Excerto:
▼
Se um dia me virem a comprar a biografia "José Castelo Branco - Toda a Verdade", peço-vos por favor: façam-me o teste. Mas aviso já: eu não fumo.

quarta-feira, 8 de outubro de 2014

Mesmo à Frente do Seu Nariz

O casal aproveitou aquele sábado chuvoso para visitar a nova exposição de que tanto se falava.

Estranharam, assim que passaram o grande portão de entrada do museu: o funcionário do balcão estava completamente nu. Mas quando digo nu, é mesmo nu, sem uma saída de banho, uma echarpezinha, nada. E para mais, daquele tipo de nu que se pavoneia como se envergasse o seu melhor Hugo Boss.

Chegados à bilheteira, outro funcionário (nu, também) a troco de €40, estendeu a mão e entregou-lhes... nada. Quando os visitantes, admirados lhe perguntaram que brincadeira era aquela, respondeu com ar altivo: "meus caros senhores, esta é uma exposição da imaginação, aqui não vê nada, e no entanto vê-se tudo o que a mente quiser ver. Não sabiam?"

Para não parecerem um par de incultos, forçaram um "claro que sim..." e entraram na ala dos impressionista. E de facto, ficaram impressionados: a sala estava cheia de... nada.
▲
Tarefa: No excerto sobre a visita ao museu, indique os locais do museu por onde o casal passa ou aonde chega, com as palavras do texto. Responda apenas com base no excerto.

Material fornecido:
▼
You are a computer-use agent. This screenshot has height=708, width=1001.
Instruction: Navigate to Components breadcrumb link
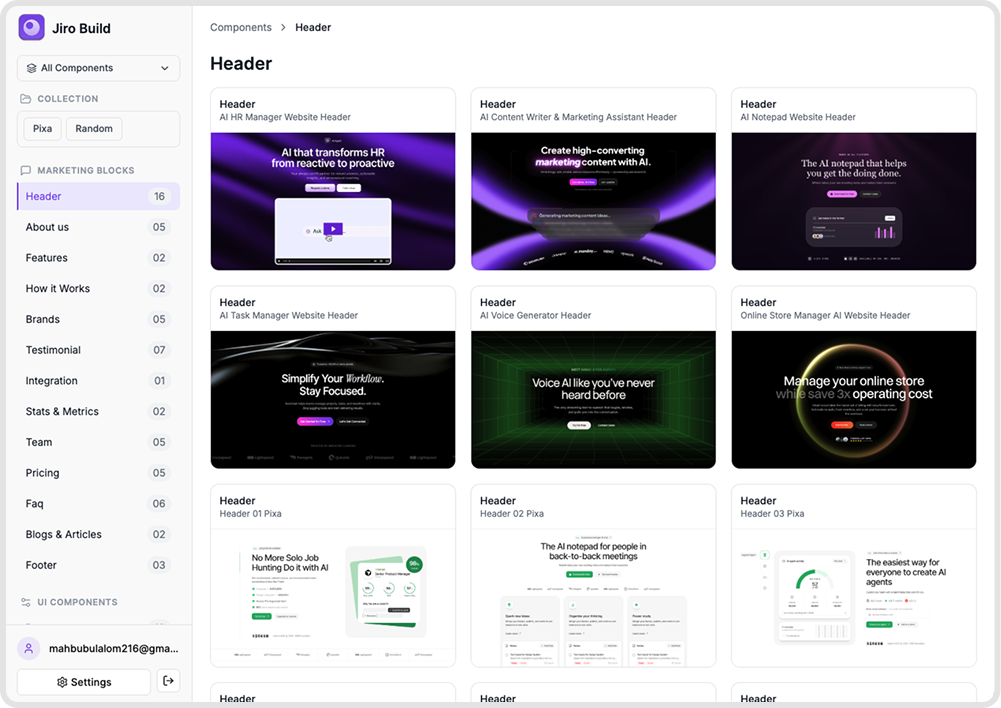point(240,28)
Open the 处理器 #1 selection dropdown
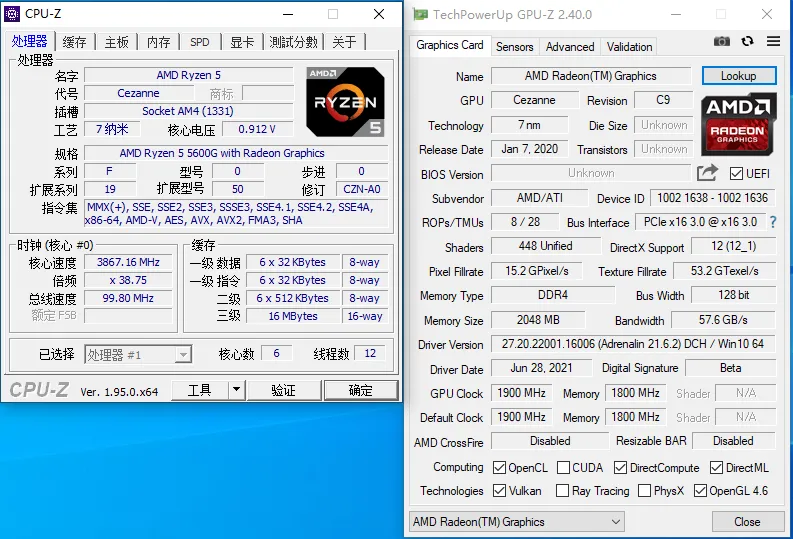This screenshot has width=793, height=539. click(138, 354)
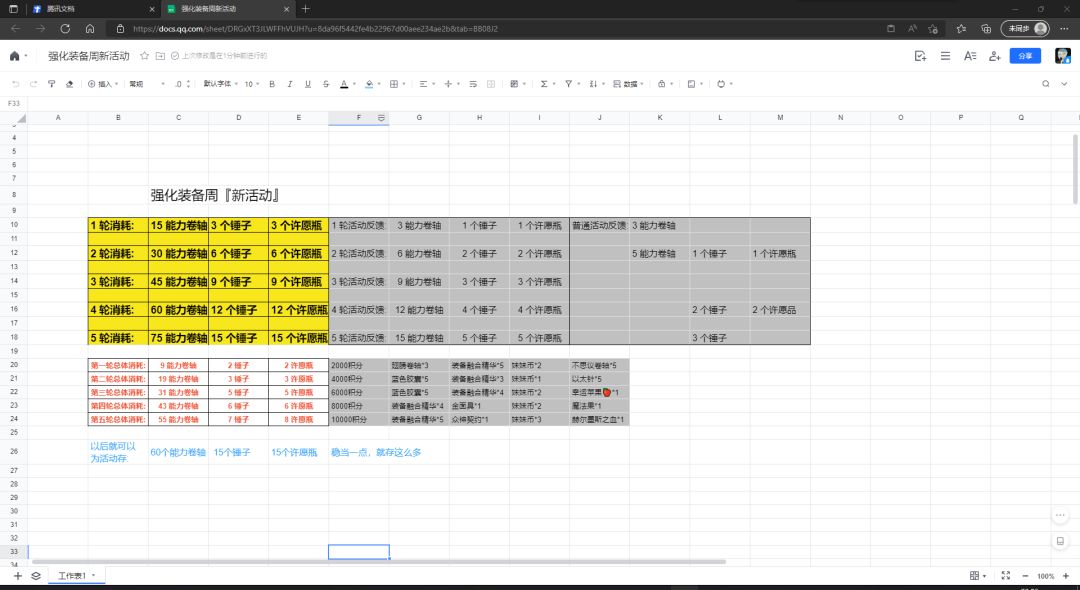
▲
Resposta:
- grande portão de entrada do museu
- bilheteira
- ala dos impressionista